Mestra em direito do trabalho pela USP (Universidade de São Paulo) e conselheira de política para mulheres da cidade de São Paulo, Tainã Góis acredita que o PL não irá apenas melhorar a condição feminina nas empresas como também vai clarear o que já está na Constituição.
Em conversa com Universa, a advogada primeiro recorre à história do Brasil e lembra que, desde 1917, durante as primeiras greves nos centros industriais, a pauta das mulheres trabalhadoras era salário igual por trabalho igual. E que a Constituição de 1988 proíbe a "diferença de salários, de exercício de funções e de critério de admissão por motivo de sexo, idade, cor ou estado civil".
"Então não é nenhuma inovação essa demanda. A discussão sobre o tema já está superada. O que não tinha até então era uma coerção para as empresas. Estamos falando de uma regulamentação que já existe dentro da Constituição", afirma Tainã.
Sobre o argumento do presidente de que impor multas a empresas faria com que elas tivessem menos interesse em mão de obra feminina, ela diz que o contrário aconteceu mesmo após a garantia da licença-maternidade, também na Constituição, com o aumento da participação das mulheres no mercado de trabalho. "A colocação de Bolsonaro é baseada num preconceito. Precisamos ver se em países que implementaram esse tipo de medida houve redução de mão de obra feminina."
Esse tipo de fala pressupõe que o trabalho da mulher é dispensável, que o empregador pode abrir mão da empregada e só contratar homens, o que não e uma realidade em vários aspectos. É uma visão que coloca a lei subordinada de certa maneira ao interesse das empresas porque a legislação não existe para criar ambiente mais confortável para elas, mas para proteger grupos vulnerabilizados pela estrutura social, diz a advogada
"Outras políticas precisam ser adotadas"
A advogada Anne Caroline Prudêncio, sócia da Page Compliance, corrobora e complementa que as iniciativas legislativas e políticas, públicas e privadas, para a promoção da igualdade salarial entre gêneros promovem um efeito educativo e reflexivo na sociedade, "além de impulsionar mudanças nas políticas internas das organizações, especialmente relativas às contratações e promoções".
Para a especialista, é preciso entender as questões que levam a essa diferença salarial e ainda o porquê de mulheres com o mesmo nível ou até com maior capacitação e escolaridade que homens não alcançarem os mesmos cargos.

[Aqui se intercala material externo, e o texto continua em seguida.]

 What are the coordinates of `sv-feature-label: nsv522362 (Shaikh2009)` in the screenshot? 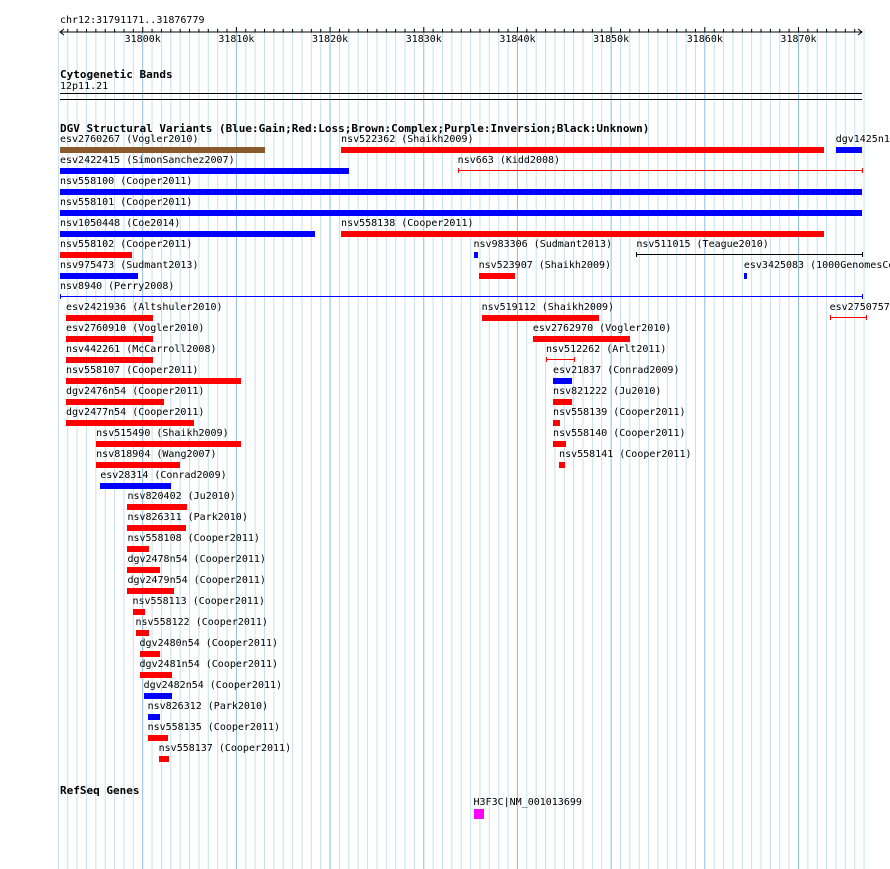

"Dessa forma, outras políticas e ações precisam ser adotadas para equalizar as diferenças salariais de gênero, como por exemplo, investir em licenças-maternidade e paternidade estendidas, em indicadores de avaliação de produtividade, em flexibilização de trabalho para a conciliação da vida familiar com a corporativa, em capacitações e mentorias para que as mulheres alcancem cargos liderança entre outras", conclui.

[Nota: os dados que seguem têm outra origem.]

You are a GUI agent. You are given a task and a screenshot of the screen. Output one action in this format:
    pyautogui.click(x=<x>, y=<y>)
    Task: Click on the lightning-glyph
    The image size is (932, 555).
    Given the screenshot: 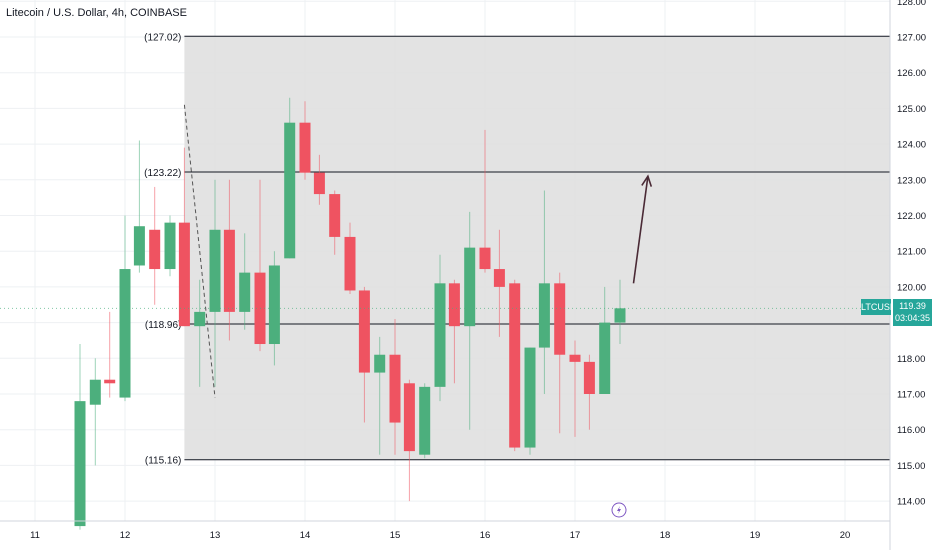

Juliana Oliveira Nascimento, que junto com Anne é uma das fundadoras do Compliance Women Committee (CWC), lembra que o país está indo ao encontro de iniciativas legislativas que já foram realizadas por países europeus. Na Alemanha, ela exemplifica, em 2020, a chanceler Angela Merkel estabeleceu o primeiro plano para redução das desigualdades entre homens e mulheres, além de estratégias para aprimorar as oportunidades de carreira.
"Além disso, no documento com os objetivos do desenvolvimento sustentável da ONU, o Brasil se comprometeu com o cumprimento dessa agenda global até 2030", fala. "E um dos objetivos é alcançar a igualdade de gênero e empoderar todas as mulheres e meninas, além de reduzir todas as formas de discriminação."